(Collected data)
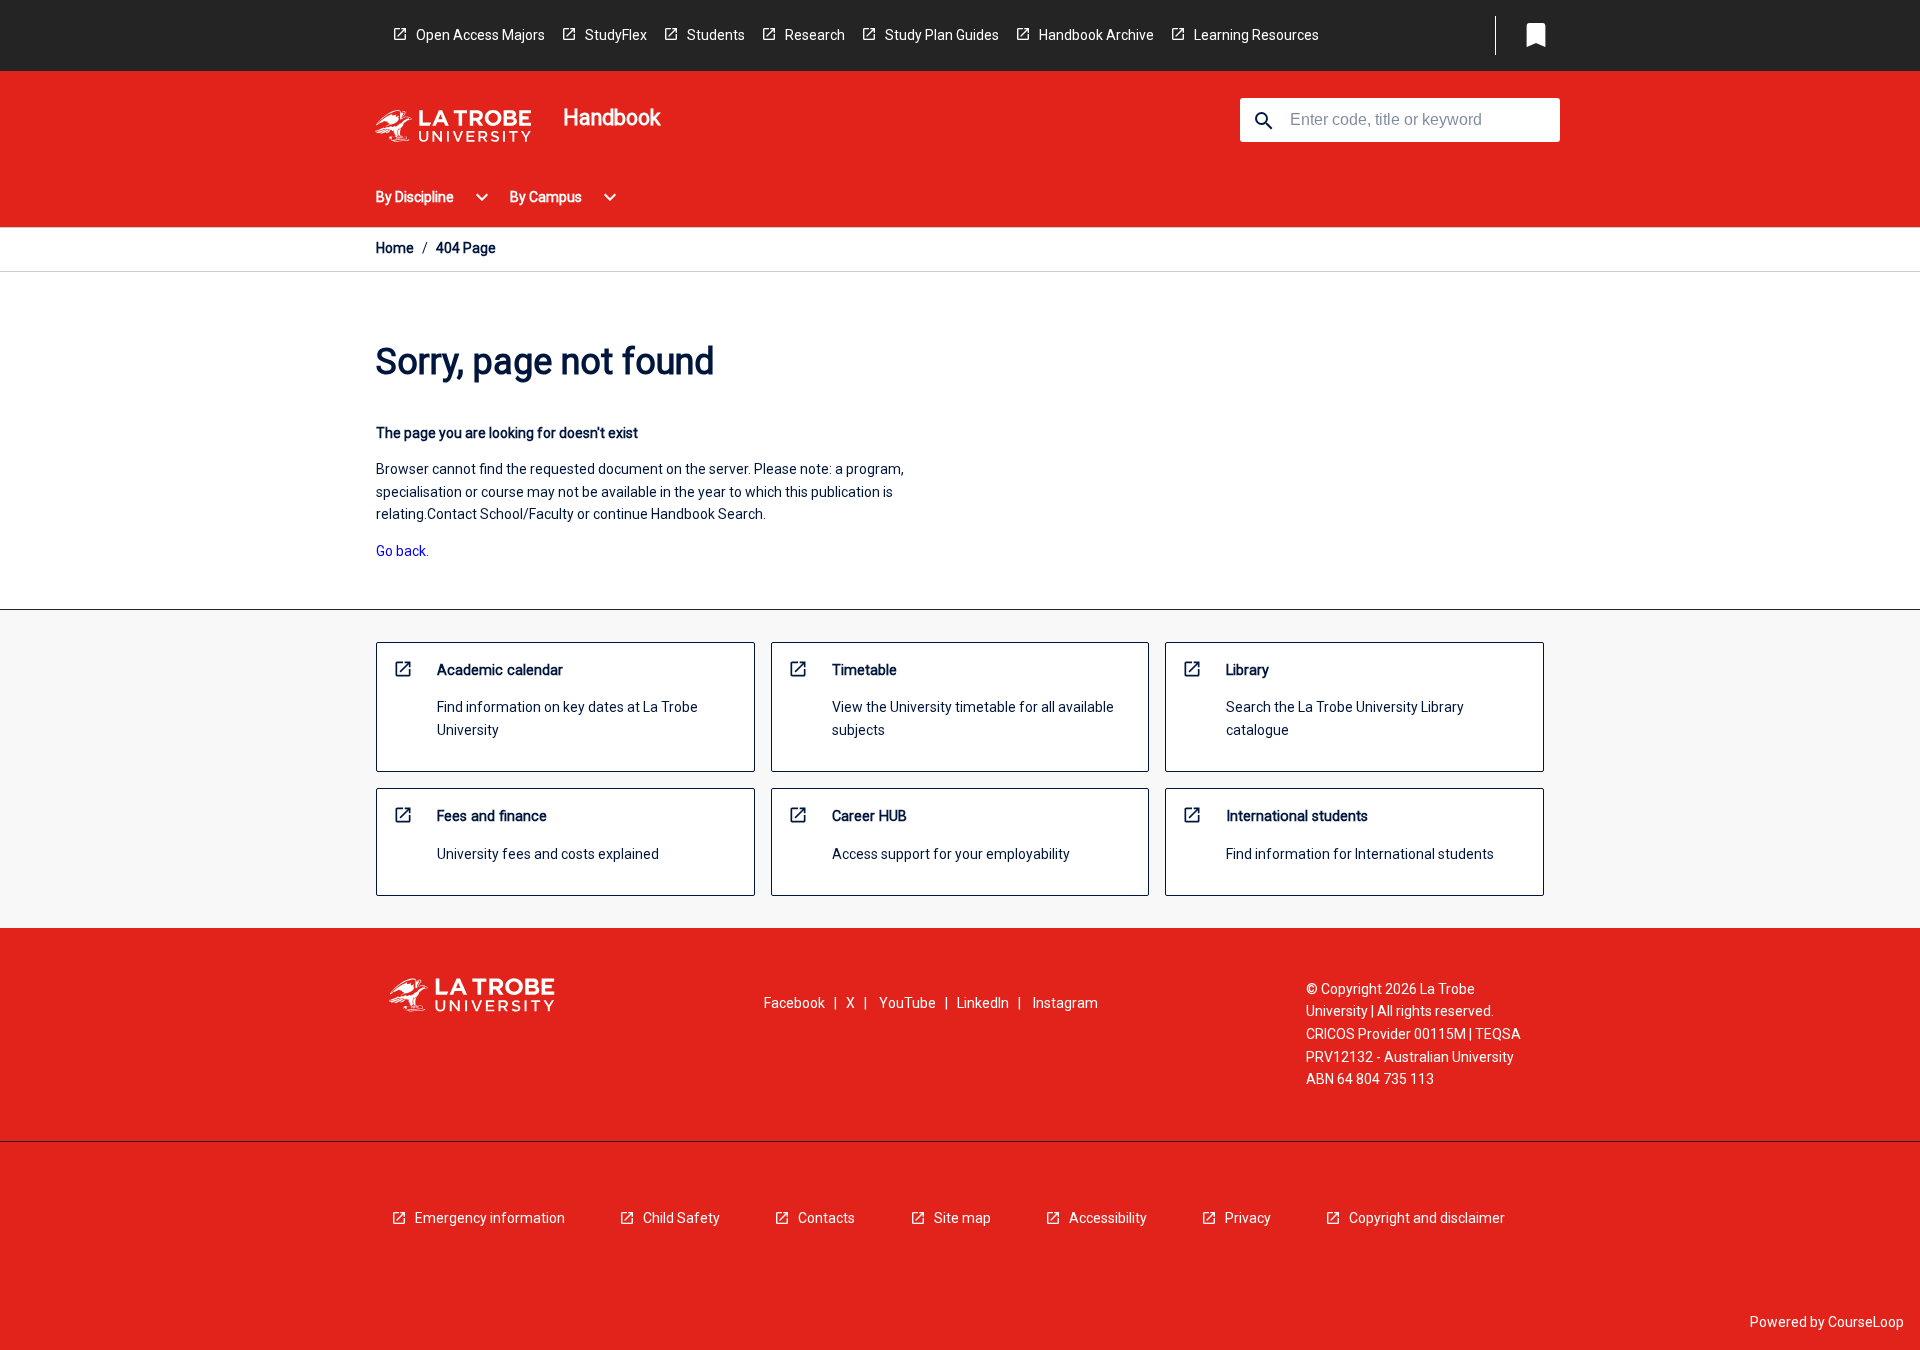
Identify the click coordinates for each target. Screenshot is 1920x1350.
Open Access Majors (480, 35)
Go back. (402, 551)
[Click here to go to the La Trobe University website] (453, 129)
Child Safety (681, 1218)
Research (815, 35)
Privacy (1248, 1218)
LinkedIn (983, 1003)
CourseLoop (1866, 1322)
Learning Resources (1256, 35)
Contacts (826, 1218)
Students (716, 35)
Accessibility (1108, 1218)
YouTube (907, 1003)
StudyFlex (616, 35)
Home (395, 248)
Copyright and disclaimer (1427, 1218)
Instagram (1065, 1003)
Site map (962, 1218)
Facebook (794, 1003)
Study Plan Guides (942, 35)
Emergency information (490, 1218)
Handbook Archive (1096, 35)
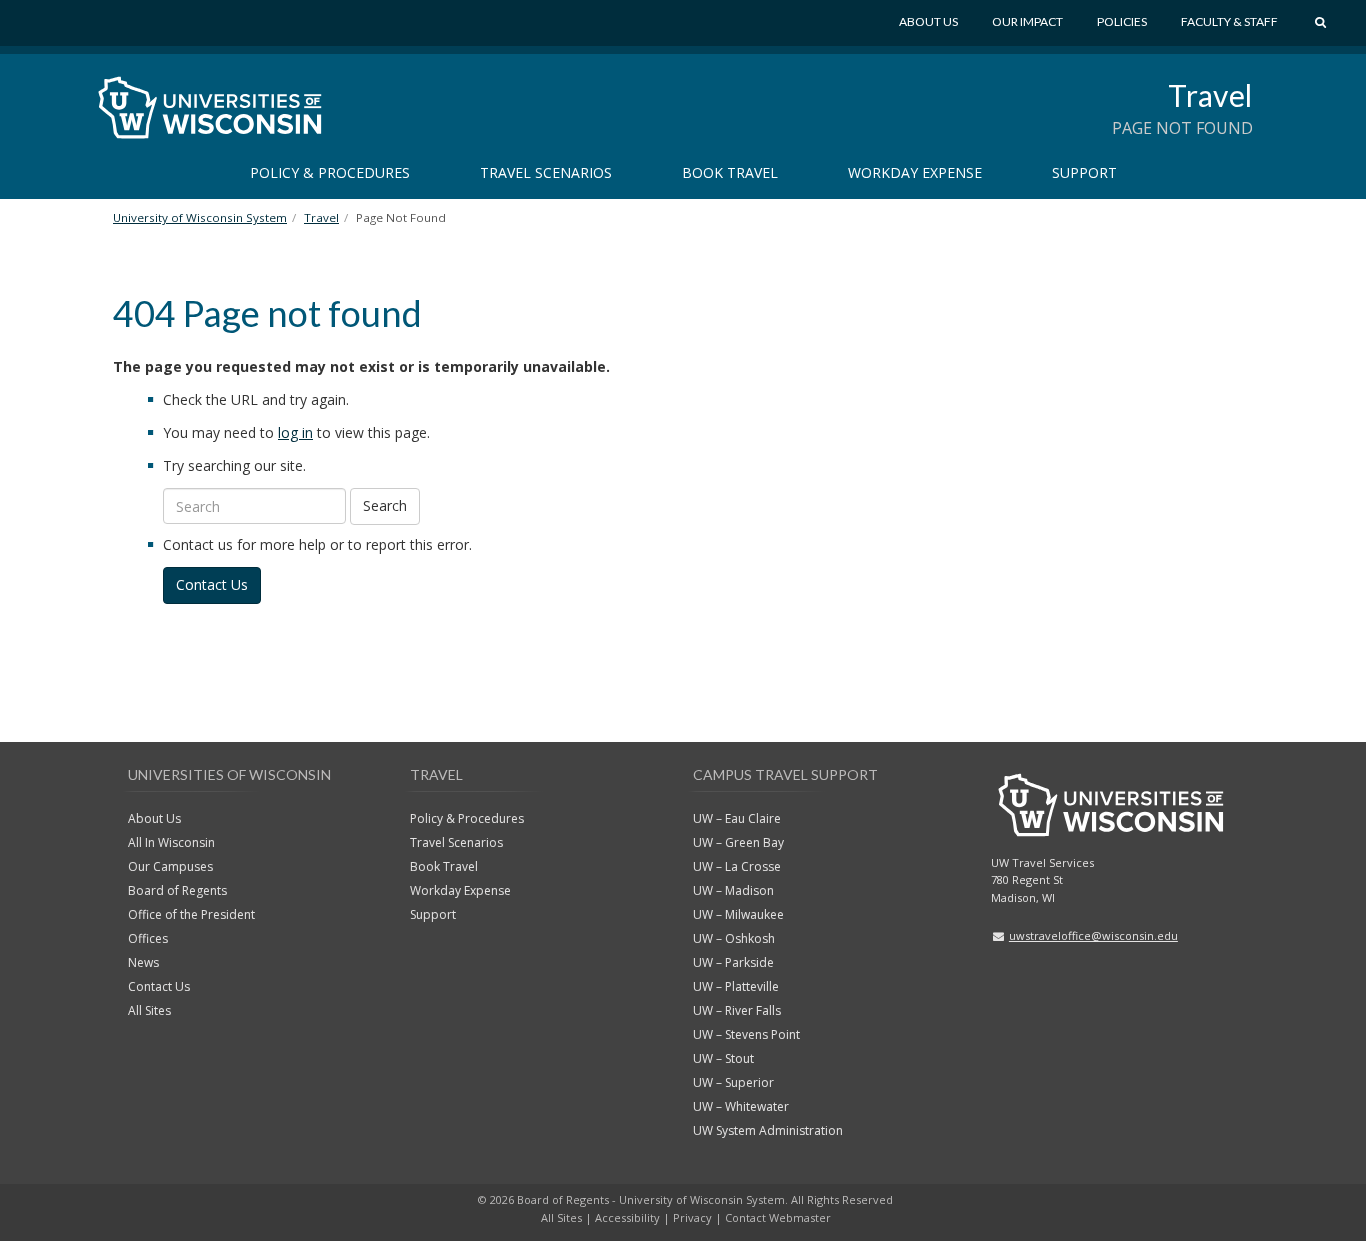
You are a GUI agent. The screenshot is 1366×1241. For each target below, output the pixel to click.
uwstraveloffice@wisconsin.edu (1093, 935)
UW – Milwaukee (738, 914)
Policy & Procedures (330, 172)
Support (1084, 172)
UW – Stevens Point (746, 1034)
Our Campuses (170, 866)
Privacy (692, 1217)
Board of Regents (177, 890)
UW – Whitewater (741, 1106)
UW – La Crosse (737, 866)
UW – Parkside (733, 962)
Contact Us (212, 584)
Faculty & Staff (1229, 21)
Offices (148, 938)
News (143, 962)
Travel (1210, 95)
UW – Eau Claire (737, 818)
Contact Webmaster (778, 1217)
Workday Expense (915, 172)
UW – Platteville (736, 986)
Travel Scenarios (546, 172)
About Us (928, 21)
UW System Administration (768, 1130)
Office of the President (191, 914)
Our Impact (1027, 21)
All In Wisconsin (171, 842)
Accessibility (627, 1217)
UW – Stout (723, 1058)
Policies (1122, 21)
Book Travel (730, 172)
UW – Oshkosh (734, 938)
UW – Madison (733, 890)
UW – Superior (733, 1082)
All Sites (149, 1010)
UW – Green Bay (738, 842)
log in (295, 432)
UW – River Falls (737, 1010)
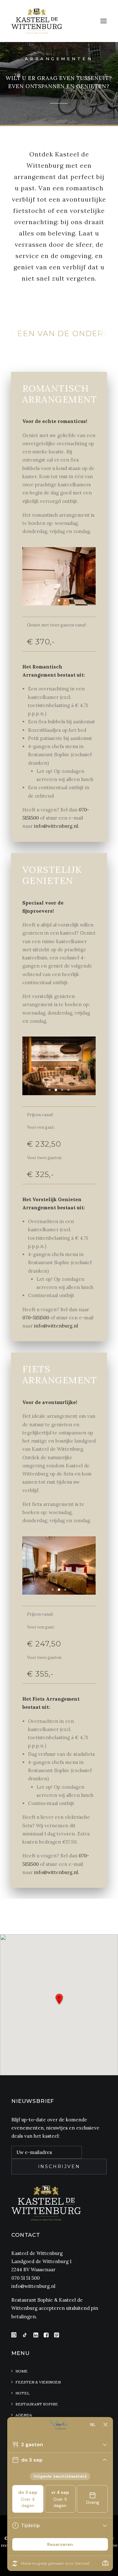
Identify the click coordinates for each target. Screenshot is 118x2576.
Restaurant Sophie (36, 2404)
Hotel (22, 2393)
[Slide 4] (68, 1090)
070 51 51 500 (25, 2278)
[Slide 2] (59, 600)
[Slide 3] (65, 600)
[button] (103, 21)
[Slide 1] (53, 600)
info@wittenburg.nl (56, 1326)
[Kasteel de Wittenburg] (36, 21)
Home (21, 2371)
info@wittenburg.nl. (56, 826)
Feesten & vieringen (38, 2382)
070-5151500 (35, 1318)
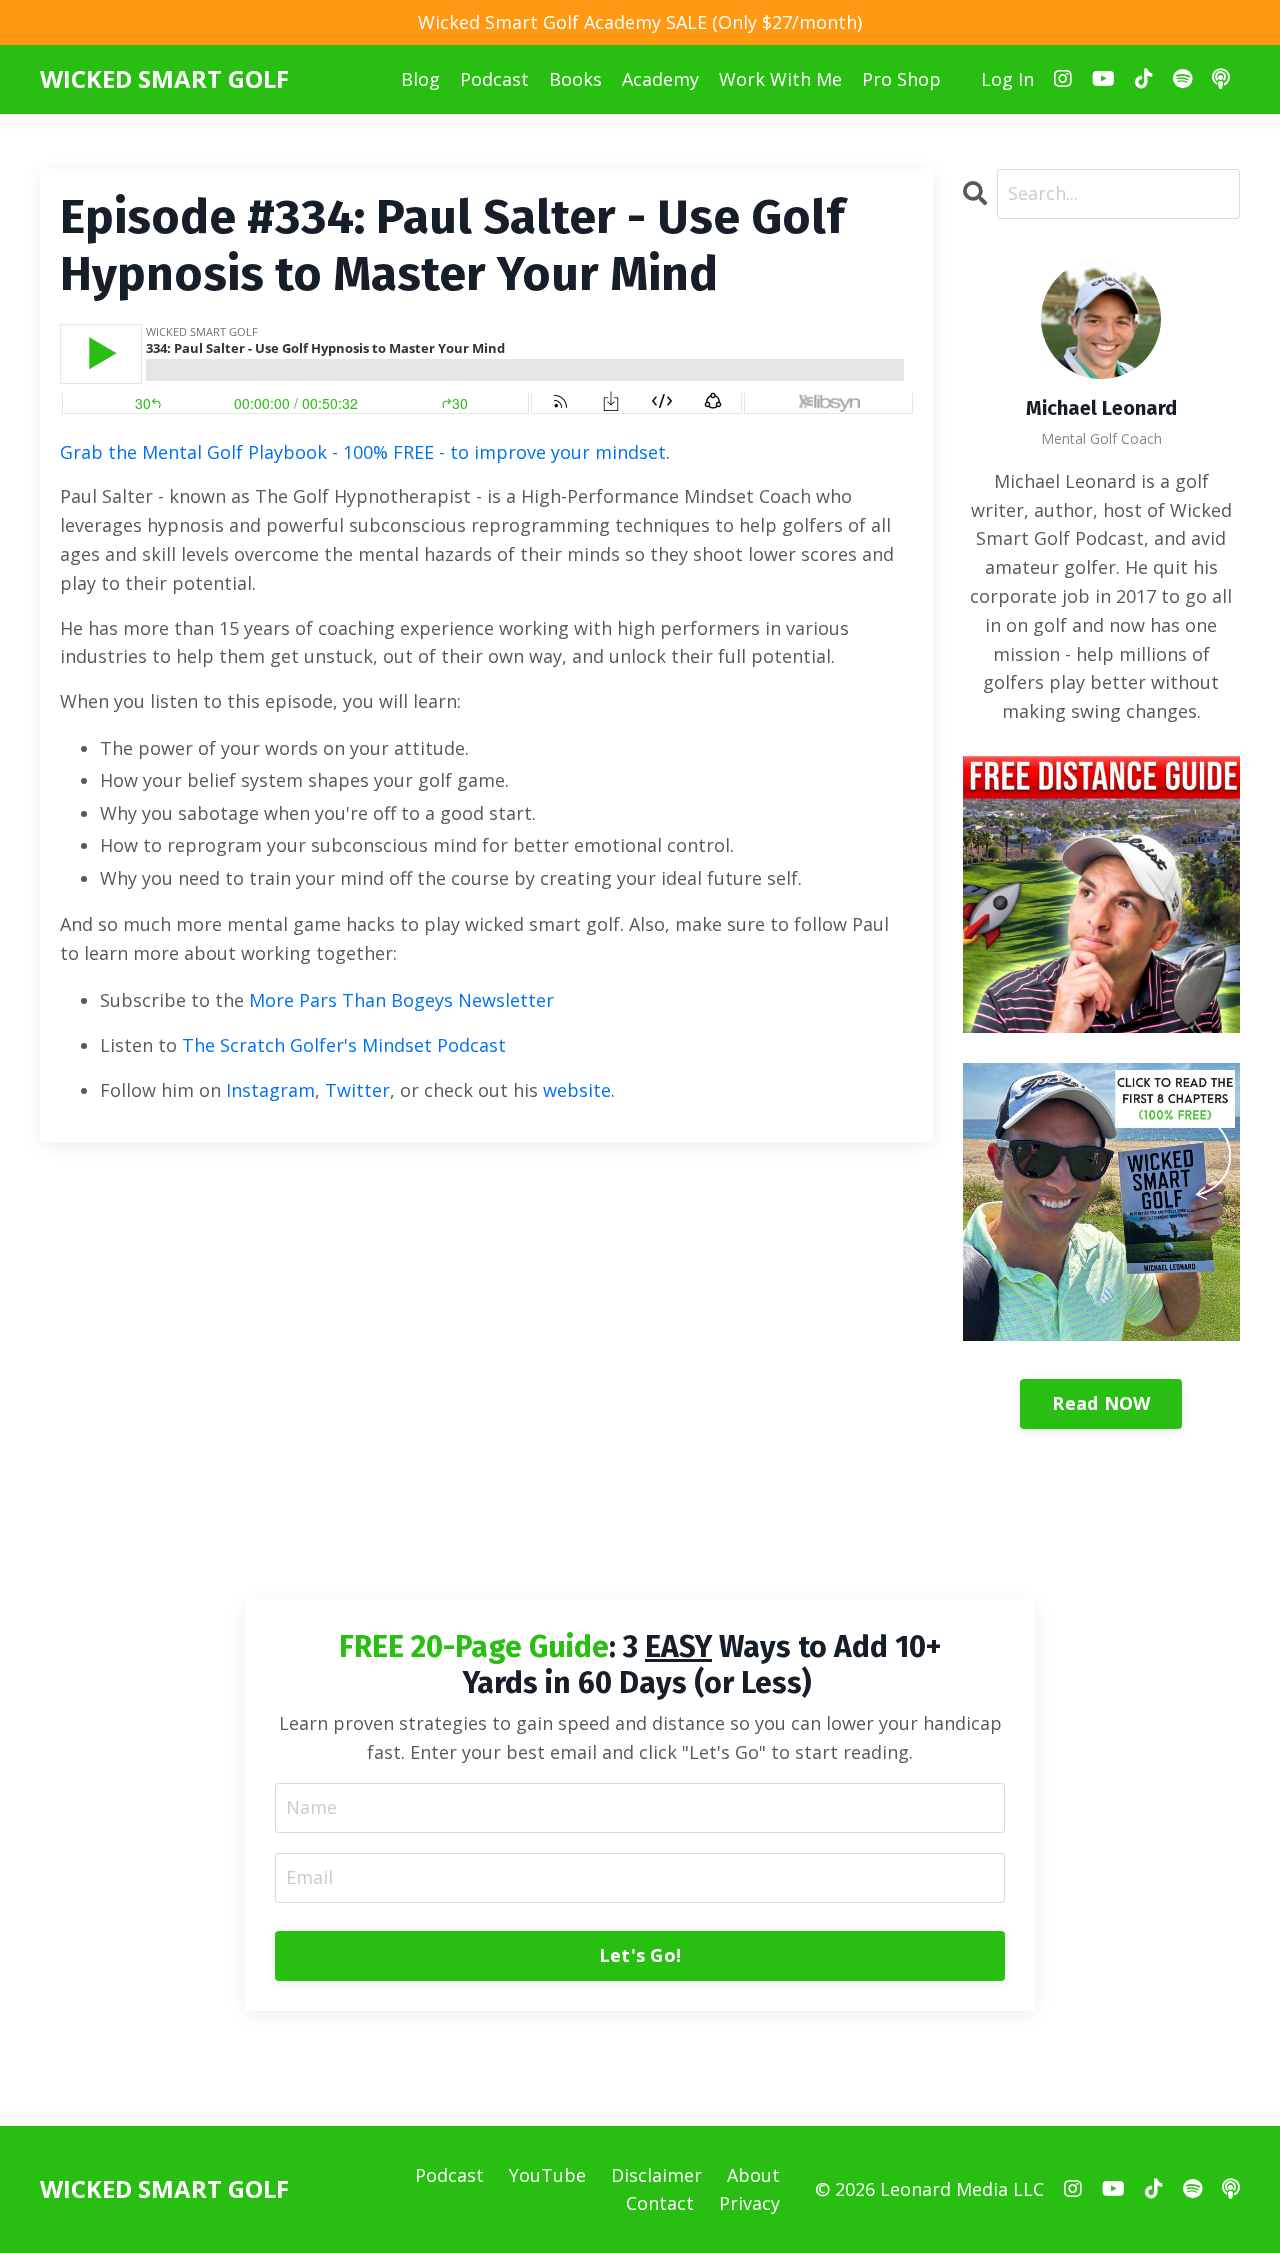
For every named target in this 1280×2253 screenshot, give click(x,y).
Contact (660, 2203)
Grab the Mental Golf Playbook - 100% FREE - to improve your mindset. (365, 452)
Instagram (270, 1090)
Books (575, 79)
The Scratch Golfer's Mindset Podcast (344, 1045)
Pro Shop (901, 79)
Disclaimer (656, 2175)
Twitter (357, 1090)
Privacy (749, 2203)
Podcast (494, 79)
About (753, 2175)
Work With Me (780, 79)
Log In (1007, 79)
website (577, 1090)
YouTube (547, 2175)
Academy (660, 79)
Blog (420, 79)
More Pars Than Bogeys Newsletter (401, 1000)
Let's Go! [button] (640, 1955)
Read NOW (1101, 1403)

Instructions to follow
Up to and including the line that contains "CourseLoop (1866, 1322)", print the records above exactly from their first line, without any pictures.

Exercise result
Identify the click coordinates for each target. Screenshot is 1920x1350.
Open Access Majors (480, 35)
Go back. (402, 551)
[Click here to go to the La Trobe University website] (453, 129)
Child Safety (681, 1218)
Research (815, 35)
Privacy (1248, 1218)
LinkedIn (983, 1003)
CourseLoop (1866, 1322)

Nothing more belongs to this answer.